Das Seil der Gondelbahn Weissenstein wird gespleisst

Um es gleich vorwegzunehmen: Mit der Gondelbahn auf den Weissenstein ist alles in Ordnung – selbst wenn sich derzeit eine Reihe von Spezialisten am Stahlseil zu schaffen machen. Wie bei jeder neuen Seilbahn hat sich auch bei der Bahn auf den Solothurner Hausberg das Stahlseil gedehnt. Die Hydraulikanlage in der Talstation, die für die nötige Spannung des Seils besorgt ist, kann eine gewisse Dehnung ausgleichen.

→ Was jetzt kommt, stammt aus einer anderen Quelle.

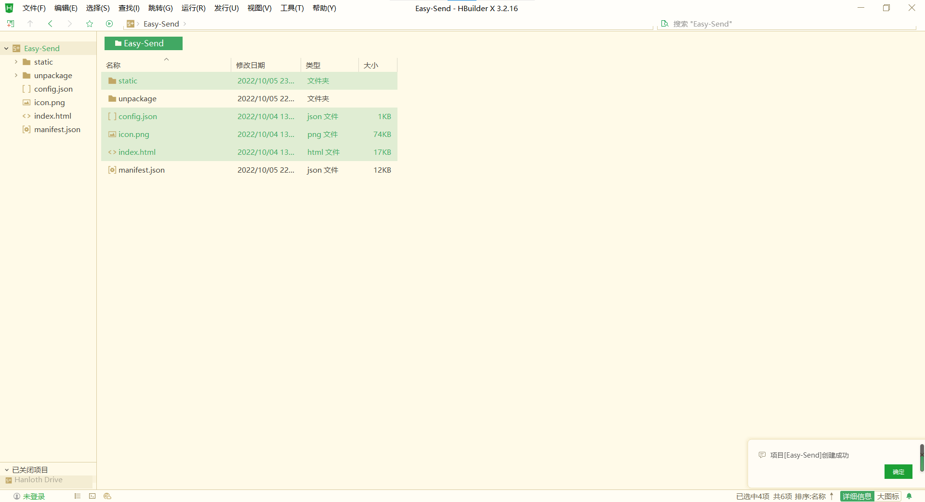Image resolution: width=925 pixels, height=502 pixels.
Task: Expand the static folder in project tree
Action: click(16, 62)
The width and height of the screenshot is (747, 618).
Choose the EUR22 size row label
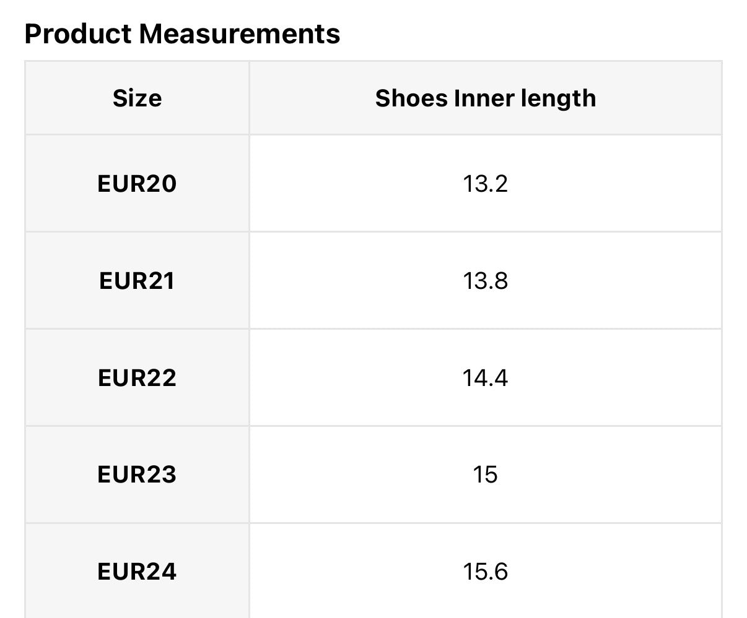(137, 378)
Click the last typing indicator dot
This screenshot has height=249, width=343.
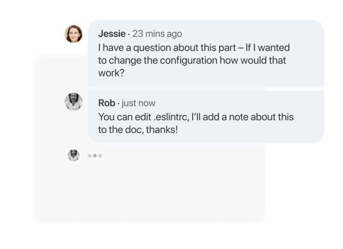click(x=100, y=156)
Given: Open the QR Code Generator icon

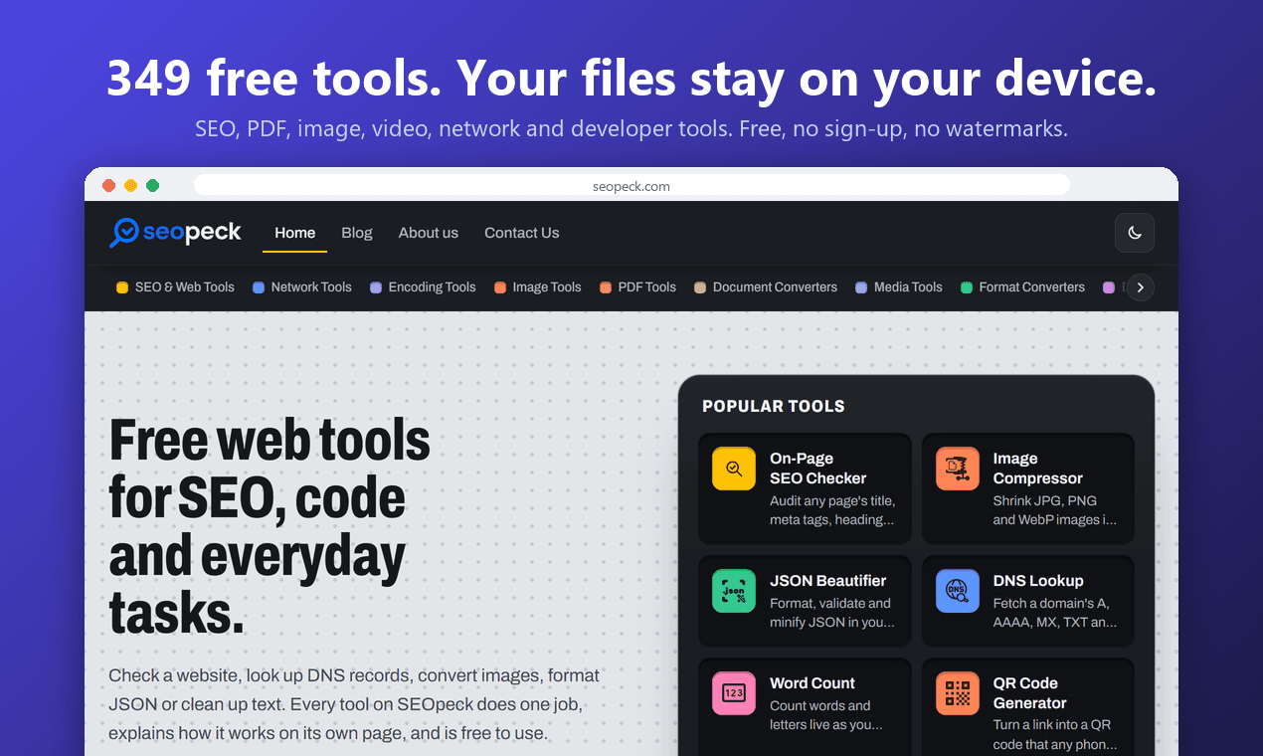Looking at the screenshot, I should pos(957,693).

Jetzt aber ist der Spielraum ausgereizt – und deshalb sind seit Montag Vertreter der Herstellerfirma Teufelberger aus dem österreichischen Wels damit beschäftigt, das Stahlseil zu kürzen. Die Arbeiten werden noch bis und mit Donnerstag, 24. März, dauern. Bis am Mittwoch blieb auch die Passstrasse auf der Südseite geschlossen. Am kommenden Wochenende (19./20. März) verkehrt die Seilbahn regulär – und dann wieder ab Karfreitag, 25. März.

Knapp sechs Meter kürzer

Die Gondeli hängen an zwei verschiedenen Seilen. 3400 Meter misst das Stahlseil von der Talstation in Oberdorf bis zur Mittelstation Nesselboden und wieder zurück. Insgesamt 1400 Meter lang ist das Seil zwischen der Mittel- und der Bergstation.

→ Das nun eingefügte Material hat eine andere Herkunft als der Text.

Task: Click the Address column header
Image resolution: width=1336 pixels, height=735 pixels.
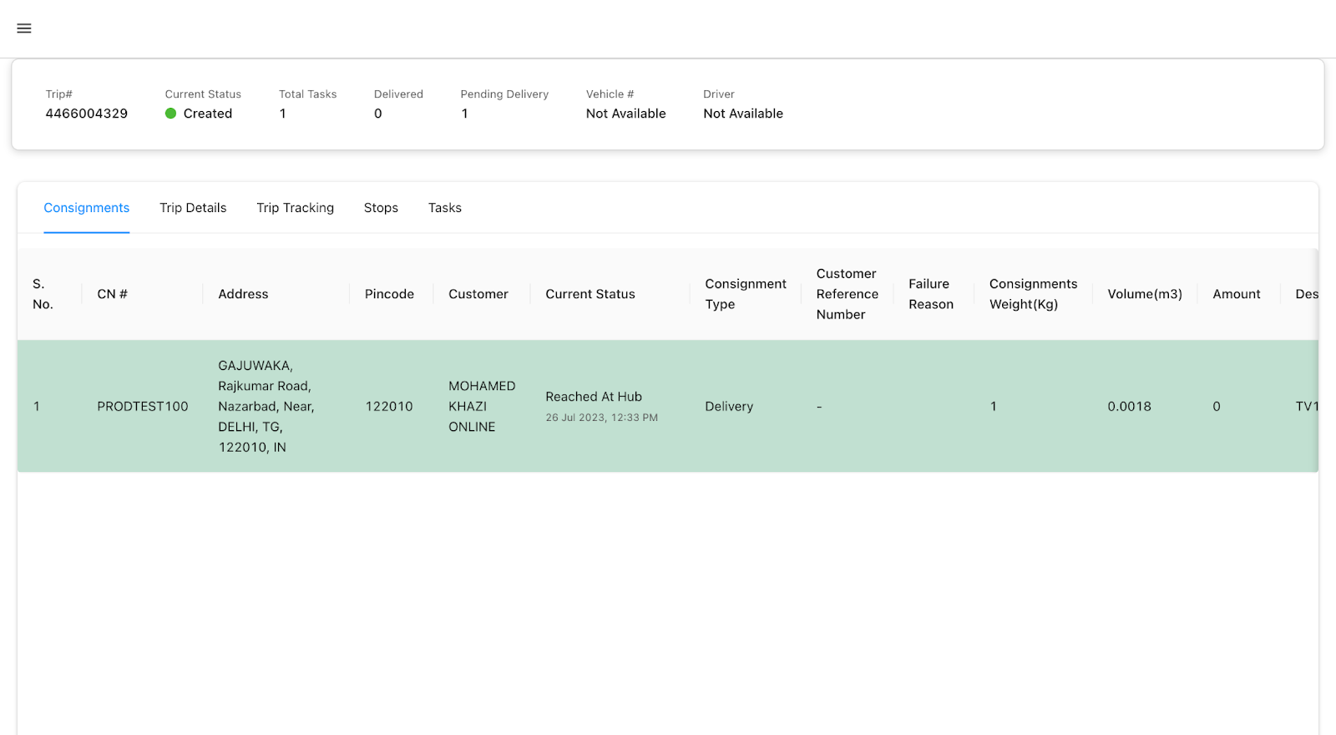Action: [x=243, y=294]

In den letzten Tagen ist das längere Stahlseil um 5,9 Meter kürzer geworden. Nächste Woche wird ein Teil des zweiten Seils herausgeschnitten. Eine komplizierte «Operation» freilich, welche die Spezialisten aus Österreich mit der tatkräftigen Hilfe von Mitarbeitenden der Seilbahn Weissenstein AG sowie weitere Firmen nach allen Regeln der Kunst durchführen.

«Zuerst einmal muss das Stahlseil auf einem längeren Teilstück aus der Verankerung gehoben werden», erläutert Konrad Stuber, Geschäftsführer der Seilbahn Weissenstein AG. Nämlich dort, wo die beiden Seilenden zusammengeschweisst sind.

Man spreche dabei von der «Spleissstelle», so Stuber. Diese Spleissstelle misst rund 50 Meter. Um das Seil zu kürzen, muss die Spleissstelle zunächst «aufgedröselt» werden, dann wird das erforderliche Stück herausgeschnitten – und schliesslich werden die Enden neu «gespleisst». Eine ähnlich aufwendig Aktion wird gemäss Konrad Stuber künftig nicht mehr nötig sein.